**Supplied data:**
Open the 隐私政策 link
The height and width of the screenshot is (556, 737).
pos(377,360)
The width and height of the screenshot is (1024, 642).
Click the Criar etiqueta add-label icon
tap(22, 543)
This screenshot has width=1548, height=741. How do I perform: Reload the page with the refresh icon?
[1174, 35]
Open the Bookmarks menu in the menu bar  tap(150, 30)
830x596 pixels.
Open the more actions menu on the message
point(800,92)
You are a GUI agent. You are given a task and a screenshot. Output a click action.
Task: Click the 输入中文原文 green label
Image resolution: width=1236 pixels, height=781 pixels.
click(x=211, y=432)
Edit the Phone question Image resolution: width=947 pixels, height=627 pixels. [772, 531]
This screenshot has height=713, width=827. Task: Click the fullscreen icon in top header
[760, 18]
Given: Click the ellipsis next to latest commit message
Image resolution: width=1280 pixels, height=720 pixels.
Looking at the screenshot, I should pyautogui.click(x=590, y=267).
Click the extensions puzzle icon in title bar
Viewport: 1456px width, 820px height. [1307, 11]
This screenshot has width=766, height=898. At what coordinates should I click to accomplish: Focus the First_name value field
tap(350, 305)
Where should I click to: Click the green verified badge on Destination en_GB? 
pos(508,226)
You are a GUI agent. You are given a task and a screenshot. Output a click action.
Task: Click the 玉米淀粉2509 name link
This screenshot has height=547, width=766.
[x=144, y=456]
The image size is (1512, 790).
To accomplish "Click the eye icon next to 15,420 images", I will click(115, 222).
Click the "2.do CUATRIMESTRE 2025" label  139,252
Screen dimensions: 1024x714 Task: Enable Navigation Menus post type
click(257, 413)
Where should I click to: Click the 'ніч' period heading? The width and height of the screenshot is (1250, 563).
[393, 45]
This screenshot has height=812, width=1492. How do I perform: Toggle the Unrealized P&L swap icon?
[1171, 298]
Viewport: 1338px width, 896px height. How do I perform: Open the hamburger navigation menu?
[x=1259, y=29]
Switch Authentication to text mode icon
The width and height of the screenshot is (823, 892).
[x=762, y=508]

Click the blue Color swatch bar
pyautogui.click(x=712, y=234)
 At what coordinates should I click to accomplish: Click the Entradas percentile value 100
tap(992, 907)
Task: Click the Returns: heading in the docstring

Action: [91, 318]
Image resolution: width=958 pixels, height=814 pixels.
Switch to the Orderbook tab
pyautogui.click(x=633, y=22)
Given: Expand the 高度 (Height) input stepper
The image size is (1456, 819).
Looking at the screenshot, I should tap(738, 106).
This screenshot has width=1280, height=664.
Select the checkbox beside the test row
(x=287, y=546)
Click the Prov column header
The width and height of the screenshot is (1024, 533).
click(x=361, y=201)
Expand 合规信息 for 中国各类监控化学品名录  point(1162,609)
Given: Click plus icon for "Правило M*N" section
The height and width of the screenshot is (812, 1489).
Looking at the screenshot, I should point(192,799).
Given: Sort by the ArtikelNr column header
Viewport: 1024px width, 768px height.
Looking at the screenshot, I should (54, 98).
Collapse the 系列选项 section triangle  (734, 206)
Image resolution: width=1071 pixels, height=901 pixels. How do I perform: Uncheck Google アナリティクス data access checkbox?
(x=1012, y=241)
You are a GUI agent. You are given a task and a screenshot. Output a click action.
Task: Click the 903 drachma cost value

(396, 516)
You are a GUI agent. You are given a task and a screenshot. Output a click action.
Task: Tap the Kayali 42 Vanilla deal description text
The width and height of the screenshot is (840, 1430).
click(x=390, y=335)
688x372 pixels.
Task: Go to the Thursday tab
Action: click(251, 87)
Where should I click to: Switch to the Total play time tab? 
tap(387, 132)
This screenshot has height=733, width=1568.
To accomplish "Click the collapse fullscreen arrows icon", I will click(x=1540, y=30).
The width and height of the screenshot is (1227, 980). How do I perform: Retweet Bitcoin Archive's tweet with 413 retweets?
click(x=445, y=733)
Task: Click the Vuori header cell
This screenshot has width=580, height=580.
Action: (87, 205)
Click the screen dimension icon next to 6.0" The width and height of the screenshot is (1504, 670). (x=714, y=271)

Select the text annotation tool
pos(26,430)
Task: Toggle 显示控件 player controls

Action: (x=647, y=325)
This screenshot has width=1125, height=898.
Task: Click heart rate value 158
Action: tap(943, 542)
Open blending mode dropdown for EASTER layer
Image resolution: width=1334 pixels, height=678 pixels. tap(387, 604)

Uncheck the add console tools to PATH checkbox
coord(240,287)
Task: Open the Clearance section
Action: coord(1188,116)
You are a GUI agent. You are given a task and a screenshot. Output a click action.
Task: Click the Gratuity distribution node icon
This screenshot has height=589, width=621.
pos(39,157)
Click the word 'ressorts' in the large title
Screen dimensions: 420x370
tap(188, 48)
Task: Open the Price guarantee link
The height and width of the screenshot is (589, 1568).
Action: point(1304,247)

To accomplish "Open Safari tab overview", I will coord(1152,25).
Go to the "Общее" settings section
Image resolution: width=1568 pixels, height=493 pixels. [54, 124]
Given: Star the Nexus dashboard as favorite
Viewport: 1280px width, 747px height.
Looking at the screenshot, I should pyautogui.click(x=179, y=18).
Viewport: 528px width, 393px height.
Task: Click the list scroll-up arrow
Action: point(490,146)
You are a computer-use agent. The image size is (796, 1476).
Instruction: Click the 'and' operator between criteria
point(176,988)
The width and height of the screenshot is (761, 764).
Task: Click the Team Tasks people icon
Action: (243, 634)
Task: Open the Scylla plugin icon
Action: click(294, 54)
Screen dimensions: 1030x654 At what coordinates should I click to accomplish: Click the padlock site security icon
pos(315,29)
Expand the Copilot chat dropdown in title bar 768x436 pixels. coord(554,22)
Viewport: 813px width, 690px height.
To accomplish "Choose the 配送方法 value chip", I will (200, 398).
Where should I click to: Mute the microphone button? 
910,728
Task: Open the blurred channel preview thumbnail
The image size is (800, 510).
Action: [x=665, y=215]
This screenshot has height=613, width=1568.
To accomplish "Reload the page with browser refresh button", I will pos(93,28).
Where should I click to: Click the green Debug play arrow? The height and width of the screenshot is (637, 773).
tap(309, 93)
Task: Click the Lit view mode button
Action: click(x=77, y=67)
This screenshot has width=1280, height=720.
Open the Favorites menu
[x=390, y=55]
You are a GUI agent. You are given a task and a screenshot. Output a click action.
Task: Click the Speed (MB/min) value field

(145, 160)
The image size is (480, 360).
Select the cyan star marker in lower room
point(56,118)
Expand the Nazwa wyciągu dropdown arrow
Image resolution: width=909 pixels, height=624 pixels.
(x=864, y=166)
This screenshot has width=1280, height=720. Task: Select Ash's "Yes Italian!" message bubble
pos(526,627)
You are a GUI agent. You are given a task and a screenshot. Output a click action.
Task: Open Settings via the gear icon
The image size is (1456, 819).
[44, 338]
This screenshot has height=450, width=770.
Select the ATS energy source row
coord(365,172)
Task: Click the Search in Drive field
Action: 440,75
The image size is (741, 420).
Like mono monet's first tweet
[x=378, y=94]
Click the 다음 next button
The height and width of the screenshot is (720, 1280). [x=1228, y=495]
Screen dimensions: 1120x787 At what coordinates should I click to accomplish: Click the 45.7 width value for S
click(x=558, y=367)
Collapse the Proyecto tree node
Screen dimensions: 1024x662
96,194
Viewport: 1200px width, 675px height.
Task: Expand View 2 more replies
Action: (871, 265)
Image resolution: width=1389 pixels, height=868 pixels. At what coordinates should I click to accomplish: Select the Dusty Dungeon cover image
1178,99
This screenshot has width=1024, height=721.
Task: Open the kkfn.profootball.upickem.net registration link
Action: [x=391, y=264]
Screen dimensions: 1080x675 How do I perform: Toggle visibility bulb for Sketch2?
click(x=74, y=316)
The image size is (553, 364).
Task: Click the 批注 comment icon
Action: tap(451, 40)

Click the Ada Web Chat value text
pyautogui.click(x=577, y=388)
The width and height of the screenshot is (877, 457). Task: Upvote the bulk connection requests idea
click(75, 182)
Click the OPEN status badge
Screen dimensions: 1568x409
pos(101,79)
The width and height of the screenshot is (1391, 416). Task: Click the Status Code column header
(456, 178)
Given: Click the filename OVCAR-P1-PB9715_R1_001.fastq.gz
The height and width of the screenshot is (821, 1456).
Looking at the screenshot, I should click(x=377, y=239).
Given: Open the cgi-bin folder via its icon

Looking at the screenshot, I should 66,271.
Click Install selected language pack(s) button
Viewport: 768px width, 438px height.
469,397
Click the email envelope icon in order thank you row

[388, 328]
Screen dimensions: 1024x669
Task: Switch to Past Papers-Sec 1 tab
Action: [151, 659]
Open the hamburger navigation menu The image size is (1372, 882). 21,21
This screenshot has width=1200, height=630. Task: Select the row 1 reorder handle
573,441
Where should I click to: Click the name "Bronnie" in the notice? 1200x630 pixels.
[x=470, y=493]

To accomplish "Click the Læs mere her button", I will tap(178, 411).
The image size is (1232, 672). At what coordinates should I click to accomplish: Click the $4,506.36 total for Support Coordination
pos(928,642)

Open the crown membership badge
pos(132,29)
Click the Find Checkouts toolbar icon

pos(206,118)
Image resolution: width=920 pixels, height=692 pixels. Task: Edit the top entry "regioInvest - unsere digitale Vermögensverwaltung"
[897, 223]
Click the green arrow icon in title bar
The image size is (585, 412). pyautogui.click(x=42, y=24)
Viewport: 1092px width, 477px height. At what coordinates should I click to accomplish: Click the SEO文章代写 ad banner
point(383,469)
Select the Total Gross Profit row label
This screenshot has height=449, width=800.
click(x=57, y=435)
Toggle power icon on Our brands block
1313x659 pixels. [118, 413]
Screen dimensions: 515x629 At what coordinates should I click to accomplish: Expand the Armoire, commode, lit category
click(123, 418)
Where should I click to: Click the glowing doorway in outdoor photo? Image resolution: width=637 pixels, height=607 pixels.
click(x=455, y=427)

**Exercise instructions:** From the data above, output exactly the lines between the one containing "Collapse the 系列选项" and the one containing "Task: Tap the", counting both of them.

**Reply:**
Collapse the 系列选项 section triangle  (734, 206)
Image resolution: width=1071 pixels, height=901 pixels. How do I perform: Uncheck Google アナリティクス data access checkbox?
(x=1012, y=241)
You are a GUI agent. You are given a task and a screenshot. Output a click action.
Task: Click the 903 drachma cost value

(396, 516)
You are a GUI agent. You are given a task and a screenshot. Output a click action.
Task: Tap the Kayali 42 Vanilla deal description text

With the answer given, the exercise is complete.